Count the lines in the rows below that contain the string "using". Case counts. Reply with the number alone.

[Input for this task start]

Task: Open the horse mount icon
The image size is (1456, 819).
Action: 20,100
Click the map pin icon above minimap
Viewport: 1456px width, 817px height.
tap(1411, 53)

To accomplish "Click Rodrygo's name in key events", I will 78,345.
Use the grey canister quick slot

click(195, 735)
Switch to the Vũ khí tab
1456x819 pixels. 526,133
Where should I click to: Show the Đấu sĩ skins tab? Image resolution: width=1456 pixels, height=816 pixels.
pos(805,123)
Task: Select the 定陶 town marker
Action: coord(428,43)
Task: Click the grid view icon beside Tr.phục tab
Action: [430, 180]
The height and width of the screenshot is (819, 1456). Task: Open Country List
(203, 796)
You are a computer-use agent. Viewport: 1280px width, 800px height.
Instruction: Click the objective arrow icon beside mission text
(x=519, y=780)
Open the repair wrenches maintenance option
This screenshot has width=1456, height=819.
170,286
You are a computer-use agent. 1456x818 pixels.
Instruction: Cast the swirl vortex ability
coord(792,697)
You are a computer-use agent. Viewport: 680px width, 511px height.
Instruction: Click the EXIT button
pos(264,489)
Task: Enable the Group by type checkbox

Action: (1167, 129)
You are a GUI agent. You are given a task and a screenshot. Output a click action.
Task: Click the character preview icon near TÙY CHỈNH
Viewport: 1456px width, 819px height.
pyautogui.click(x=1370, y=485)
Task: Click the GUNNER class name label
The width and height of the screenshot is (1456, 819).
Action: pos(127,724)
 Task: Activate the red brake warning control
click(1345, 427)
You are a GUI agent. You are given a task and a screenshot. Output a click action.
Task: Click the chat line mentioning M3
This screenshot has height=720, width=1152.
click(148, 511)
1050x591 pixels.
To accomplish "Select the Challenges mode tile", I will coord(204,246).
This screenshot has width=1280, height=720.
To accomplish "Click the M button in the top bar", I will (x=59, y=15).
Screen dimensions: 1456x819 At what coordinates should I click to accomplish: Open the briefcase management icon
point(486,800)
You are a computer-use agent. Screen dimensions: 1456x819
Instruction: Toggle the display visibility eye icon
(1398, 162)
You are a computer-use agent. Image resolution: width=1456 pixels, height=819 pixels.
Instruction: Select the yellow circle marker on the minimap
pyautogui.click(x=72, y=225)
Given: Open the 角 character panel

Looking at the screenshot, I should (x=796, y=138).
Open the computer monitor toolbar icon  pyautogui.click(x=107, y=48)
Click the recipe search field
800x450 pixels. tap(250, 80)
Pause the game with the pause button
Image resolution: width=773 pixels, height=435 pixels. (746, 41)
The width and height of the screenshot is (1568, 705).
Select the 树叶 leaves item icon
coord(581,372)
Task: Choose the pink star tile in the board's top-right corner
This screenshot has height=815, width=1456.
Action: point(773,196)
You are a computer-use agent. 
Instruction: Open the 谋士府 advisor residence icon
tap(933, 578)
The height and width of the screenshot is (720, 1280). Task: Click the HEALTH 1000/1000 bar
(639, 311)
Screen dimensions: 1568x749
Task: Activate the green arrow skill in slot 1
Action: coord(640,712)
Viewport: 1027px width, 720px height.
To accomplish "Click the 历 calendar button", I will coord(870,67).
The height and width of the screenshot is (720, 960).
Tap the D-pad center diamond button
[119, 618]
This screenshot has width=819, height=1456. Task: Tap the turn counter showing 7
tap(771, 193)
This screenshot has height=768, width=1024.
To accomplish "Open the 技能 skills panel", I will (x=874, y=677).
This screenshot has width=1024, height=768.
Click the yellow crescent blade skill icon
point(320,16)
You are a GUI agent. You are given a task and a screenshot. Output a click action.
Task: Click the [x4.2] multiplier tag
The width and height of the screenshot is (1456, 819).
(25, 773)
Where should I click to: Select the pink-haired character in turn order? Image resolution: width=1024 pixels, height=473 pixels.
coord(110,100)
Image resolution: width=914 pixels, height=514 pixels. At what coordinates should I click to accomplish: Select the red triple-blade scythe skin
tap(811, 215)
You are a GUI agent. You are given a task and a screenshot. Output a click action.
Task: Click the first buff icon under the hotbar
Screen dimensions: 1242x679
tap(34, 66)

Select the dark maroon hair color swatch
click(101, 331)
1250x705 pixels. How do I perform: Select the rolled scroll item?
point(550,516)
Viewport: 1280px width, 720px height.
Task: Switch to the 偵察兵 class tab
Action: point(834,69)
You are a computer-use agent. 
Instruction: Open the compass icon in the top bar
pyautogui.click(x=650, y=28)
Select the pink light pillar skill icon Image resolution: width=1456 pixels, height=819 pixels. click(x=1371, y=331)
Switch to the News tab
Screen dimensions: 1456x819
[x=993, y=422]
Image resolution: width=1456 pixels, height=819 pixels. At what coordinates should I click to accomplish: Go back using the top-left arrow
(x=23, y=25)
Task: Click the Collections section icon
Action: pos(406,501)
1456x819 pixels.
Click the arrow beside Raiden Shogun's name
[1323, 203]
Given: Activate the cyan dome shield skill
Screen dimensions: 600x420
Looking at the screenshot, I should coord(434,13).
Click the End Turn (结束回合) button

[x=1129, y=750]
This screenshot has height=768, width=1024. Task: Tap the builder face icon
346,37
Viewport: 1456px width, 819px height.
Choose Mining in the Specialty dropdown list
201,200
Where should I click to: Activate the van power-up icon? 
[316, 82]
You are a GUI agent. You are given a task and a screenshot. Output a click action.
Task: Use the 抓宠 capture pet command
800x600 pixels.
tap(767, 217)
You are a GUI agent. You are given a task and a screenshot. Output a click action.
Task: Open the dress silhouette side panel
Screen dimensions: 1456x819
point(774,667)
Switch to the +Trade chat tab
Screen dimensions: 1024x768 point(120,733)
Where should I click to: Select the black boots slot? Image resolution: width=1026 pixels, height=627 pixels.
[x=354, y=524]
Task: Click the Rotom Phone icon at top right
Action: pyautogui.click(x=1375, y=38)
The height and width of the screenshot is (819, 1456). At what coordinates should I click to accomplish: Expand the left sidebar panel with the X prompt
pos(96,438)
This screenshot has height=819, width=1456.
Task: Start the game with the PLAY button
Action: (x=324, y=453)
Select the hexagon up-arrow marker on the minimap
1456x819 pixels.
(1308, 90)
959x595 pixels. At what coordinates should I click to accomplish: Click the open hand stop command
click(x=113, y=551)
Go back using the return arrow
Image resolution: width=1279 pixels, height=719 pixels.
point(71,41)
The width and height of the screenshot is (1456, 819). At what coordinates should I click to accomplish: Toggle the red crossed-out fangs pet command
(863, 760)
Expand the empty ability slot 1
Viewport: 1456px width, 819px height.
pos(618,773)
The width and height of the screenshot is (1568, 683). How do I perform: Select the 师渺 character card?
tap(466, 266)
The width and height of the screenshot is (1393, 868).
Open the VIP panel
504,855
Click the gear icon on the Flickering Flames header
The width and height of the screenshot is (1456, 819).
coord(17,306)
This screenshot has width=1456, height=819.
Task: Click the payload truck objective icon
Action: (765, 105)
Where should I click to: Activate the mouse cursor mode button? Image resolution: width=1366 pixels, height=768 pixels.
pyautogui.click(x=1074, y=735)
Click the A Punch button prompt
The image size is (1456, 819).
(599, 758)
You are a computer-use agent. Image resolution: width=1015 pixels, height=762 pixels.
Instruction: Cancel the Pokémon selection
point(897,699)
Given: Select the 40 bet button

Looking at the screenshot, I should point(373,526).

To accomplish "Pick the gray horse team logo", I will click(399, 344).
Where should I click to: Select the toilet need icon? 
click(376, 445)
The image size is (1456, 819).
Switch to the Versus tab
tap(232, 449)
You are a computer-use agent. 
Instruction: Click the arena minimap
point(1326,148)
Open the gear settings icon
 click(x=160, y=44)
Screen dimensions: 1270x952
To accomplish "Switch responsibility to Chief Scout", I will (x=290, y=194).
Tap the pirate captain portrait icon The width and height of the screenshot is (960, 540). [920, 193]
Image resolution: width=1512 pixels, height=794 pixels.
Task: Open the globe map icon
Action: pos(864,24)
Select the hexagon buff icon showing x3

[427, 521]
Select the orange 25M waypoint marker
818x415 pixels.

[Input for this task end]

Task result: 2